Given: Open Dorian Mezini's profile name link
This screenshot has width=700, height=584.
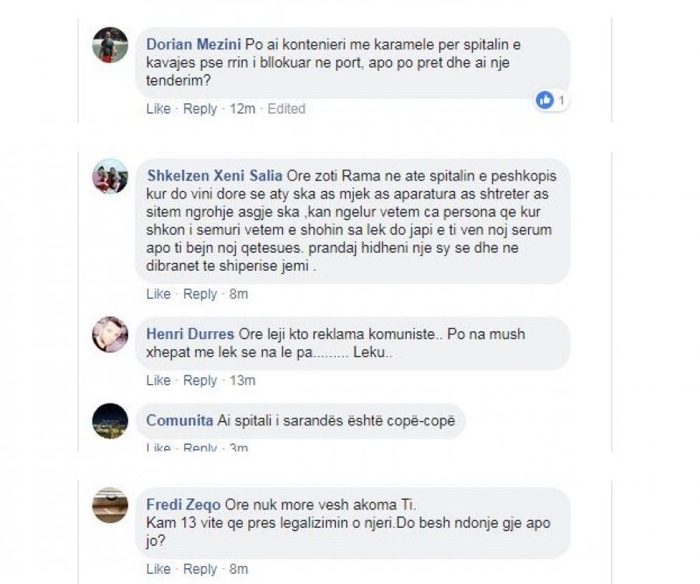Looking at the screenshot, I should pyautogui.click(x=193, y=44).
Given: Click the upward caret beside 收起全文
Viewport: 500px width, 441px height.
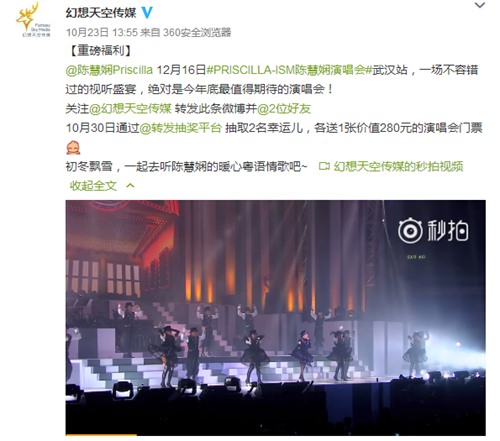Looking at the screenshot, I should pyautogui.click(x=130, y=185).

----------

(The task): Without the pictures, write out all of the material exactly.

(Response below):
Given: Open Dorian Mezini's profile name link
This screenshot has width=700, height=584.
Looking at the screenshot, I should pyautogui.click(x=193, y=44).
Given: Click the upward caret beside 收起全文
Viewport: 500px width, 441px height.
Looking at the screenshot, I should pyautogui.click(x=130, y=185).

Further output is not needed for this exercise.